Prezentowany tekst:

================

Chodzi i o równość, i o sprawiedliwość, i o władzę! Kobiety zawsze były przedmiotami politycznych decyzji, teraz powinny być jej podmiotami, powinny współkształtować wolę polityczną! Demokracja ma charakter reprezentatywny, dlaczego kobiety, tak różne od mężczyzn, dają się przez tych ostatnich reprezentować?

Jak jest w innych krajach?

Przykładowo. W Belgii już w 1994 roku przyjęto prawo, zgodnie z którym przedstawiciele jednej płci nie mogli stanowić na listach wyborczych więcej niż ¾ ogółu kandydatów. W 1999 – nie więcej niż 2/3. W przypadku jeśli ugrupowanie nie jest w stanie wystawić odpowiedniej liczby kobiet wśród ogółu kandydatów, miejsce na liście pozostaje puste (nie może być przyznane mężczyźnie). Rozwiązanie to zostało rozszerzone w 2002 roku o zapis dotyczący sposobu rozmieszczania kandydatów na listach wyborczych. Zgodnie z nim trzy czołowe pozycje na listach wyborczych nie mogły być zajmowane przez przedstawicieli tej samej płci. Zasada ta odnosi się do wyborów parlamentarnych, regionalnych i do Parlamentu Europejskiego. Od 2004 roku w wyborach do Parlamentu Europejskiego wszystkie ugrupowania polityczne zobligowane są do wystawiania równej liczby kandydatów obu płci.

Grecja: na początku tego wieku, zgodnie z artykułem 116,2 wprowadzony został wymóg umieszczania równej liczby kobiet i mężczyzn na listach wyborczych w wyborach lokalnych i regionalnych. Listy, które nie spełnia tego wymogu nie mogą być zarejestrowane.

Słowenia również należy do licznego grona państw, które wprowadziły prawne regulacje dotyczące kwot. Na listach wyborczych do Parlamentu Europejskiego musi się znaleźć co najmniej 40% kobiet. Po wprowadzeniu tego uregulowania odsetek kobiet wybranych do PE wyniósł 42,9%.

Dania: wszystkie rady, komisje, komitety w sektorze publicznym muszą w równym stopniu składać się z kobiet i mężczyzn, przestrzeganie parytetów jest obowiązkiem ministra do spraw równości płci, który zatwierdza składy wspomnianych organów.

W Finlandii w gremiach rządowych, doradczych, municypalnych, musi być co najmniej co najmniej 40% kobiet.

W Niemczech już od 1994 roku istnieje prawo, zgodnie z którym wszystkie podmioty nominujące zobowiązane są do wysuwania kandydatów obu płci na dane stanowisko.

================

Prezentowane dane:
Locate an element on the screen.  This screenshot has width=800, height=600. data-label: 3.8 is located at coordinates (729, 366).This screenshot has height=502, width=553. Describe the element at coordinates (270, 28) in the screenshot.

================

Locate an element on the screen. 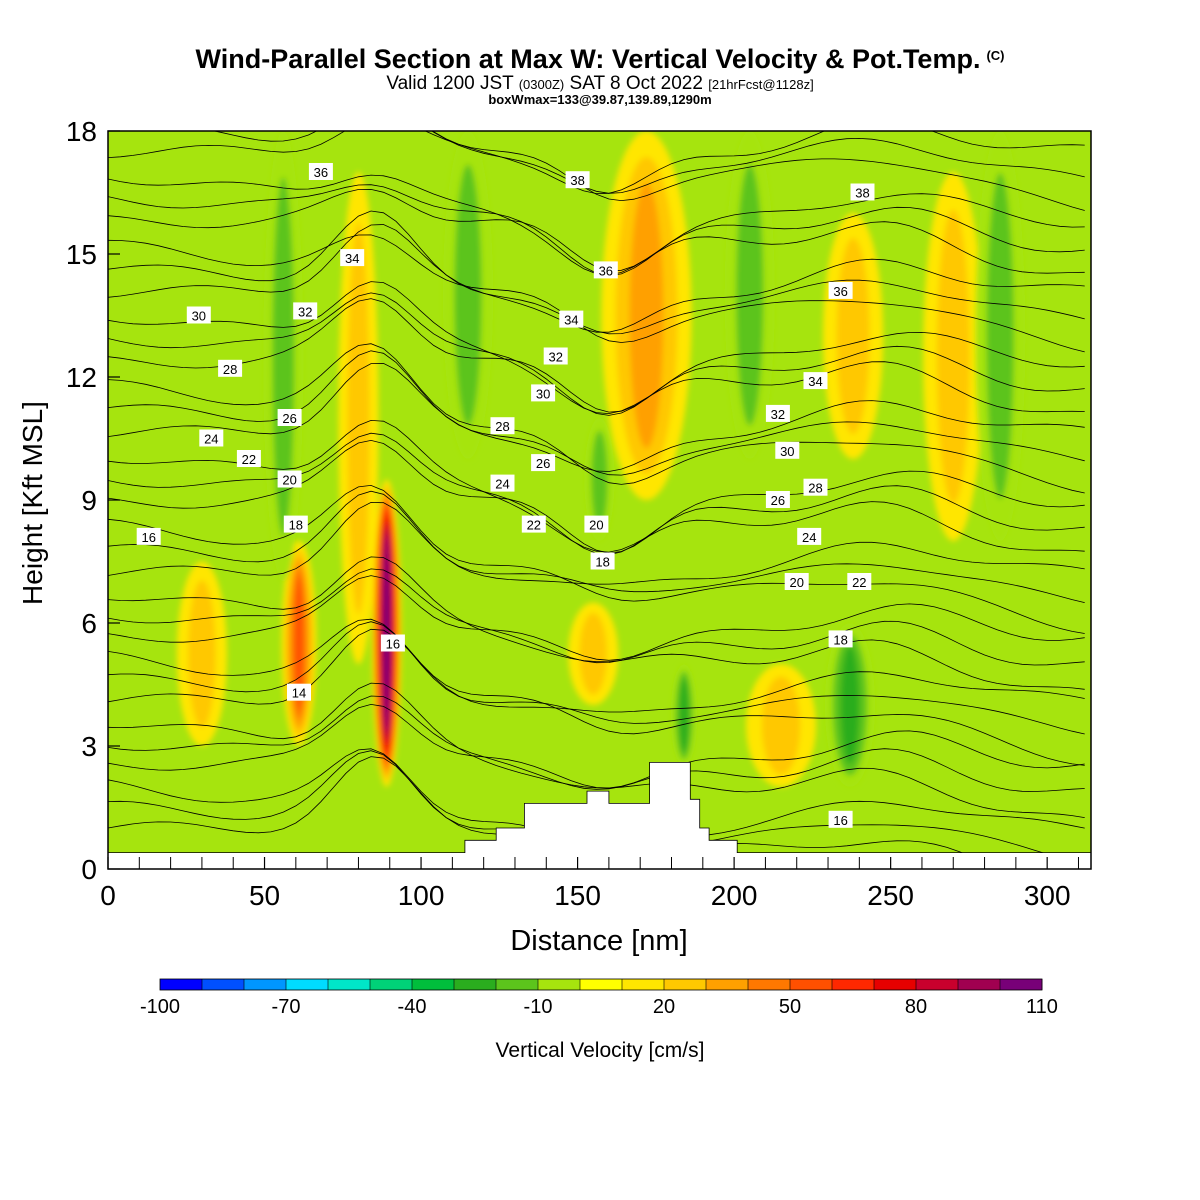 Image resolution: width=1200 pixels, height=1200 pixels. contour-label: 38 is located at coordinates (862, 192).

================

Treść zadania: Jak w dwóch zdaniach streścisz tekst o udziale kobiet w polityce? Wiersze nie mają tu żadnego znaczenia.

Rozwiązanie zadania: Tekst dowodzi, że kobiety, dotąd przedmioty decyzji politycznych, powinny stać się ich podmiotami i współkształtować wolę polityczną. Jako przykłady podaje przepisy z Belgii, Grecji, Słowenii, Danii, Finlandii i Niemiec, które zapewniają udział obu płci na listach wyborczych lub w gremiach publicznych.